The initiative was accepted, and eventually headed by American physician Donald Henderson, M.D., who basically agreed to play the role of Dr. House for the duration of the whole world-saving thing. Thanks to Dr. Zhdanov's brilliant (and we can't help but suspect secretly evil) vision and Dr. Henderson's American-made true grit, these real life Avengers won humanity's war against smallpox through globally-administered teamwork and vaccinations.
However, the virus is still alive in laboratories under round-the-clock supervision by U.S. and Russian personnel just in case, you know, either side chooses to weaponize their sample.
Hey, even if these guys don't show up, we still have plenty of brave Russian soldiers we can count on to stop the other Russians for us.
Henrietta Lacks, a poor tobacco farmer and mother of five, remains one of the most uncanny people who ever lived due to her possession of what the Marvel Universe describes as a regenerative "healing factor." How else can you describe a person who continues saving lives more than 60 years after being "dead"? Wait, why put "dead" in quotes?
On February 1, 1951, Henrietta Lacks visited Johns Hopkins for treatment of what she soon learned was cervical cancer. Because this was the 1950s, Henrietta was subjected to painful, primitive radiation treatments more befitting a Hulk origin story than a human body. Never mind the discrimination of being a poor, black woman in a segregated hospital.
On October 4, 1951, Henrietta died at 31 of uremic poisoning, and was buried without a tombstone.

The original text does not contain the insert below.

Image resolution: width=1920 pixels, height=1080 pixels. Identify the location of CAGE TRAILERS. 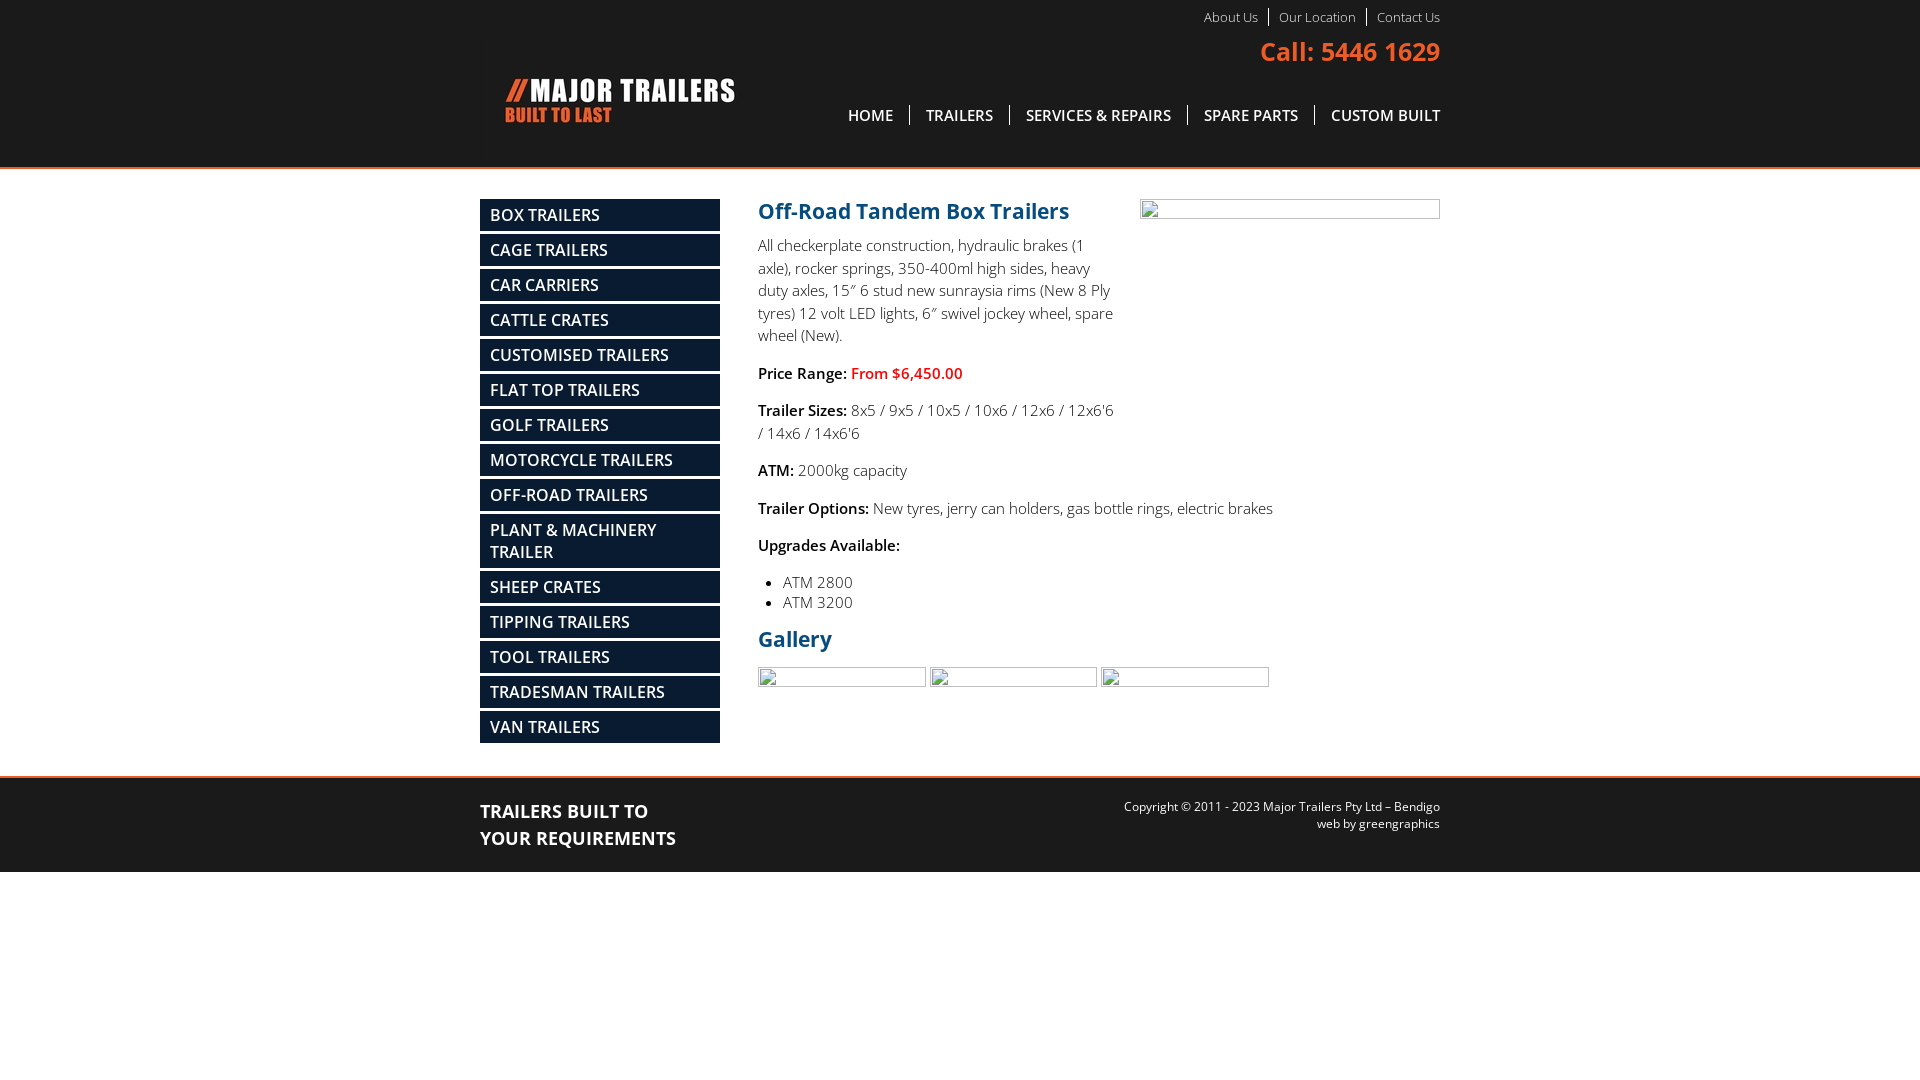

Jesus Christ... cue bunnies.
Her doctors were unable to save her, but noticed something unusual about her cells. It turned out they "could be kept alive and grow," even after cell division. While this may not sound like much of a big deal, it was essentially the medical equivalent of owning a chunk of Wolverine in a Petri dish. The doctors toyed around with Henrietta's name, ultimately dubbing them HeLa cells. Seriously. HeLa.
A HeLa cell.
So they started growing these cells, using them for research into "cancer, AIDS, the effects of radiation and toxic substances, gene mapping and countless other scientific pursuits." And growing them. And growing them.
As of today, 50 million metric tons of Henrietta's "immortal" cells have been grown (enough to outweigh 100 Empire State Buildings). In 1952 alone, Henrietta's HeLa cells helped save millions of people (mostly children) during the worst years of the polio epidemic. Name a disease and a date (past, present or future) - and Henrietta's remarkable, unsung role in human history was to help find some way to cure it.
However, Henrietta's story also has a flipside: In one of the most dick moves in medical history, all of this was done behind the back of Henrietta's family, who continued to live in poverty while the medical community regularly reincarnated the family superheroine. Should you wish to show your gratitude to this Superwoman whose mutant powers literally "saved the world", her foundation is accepting donations to finance scholarships for her great-grandchildren. We suggest donating soon, lest their tragic plight fill them with rage and bitterness against humanity. Just in case that whole mutant healing factor thing turns out to be hereditary.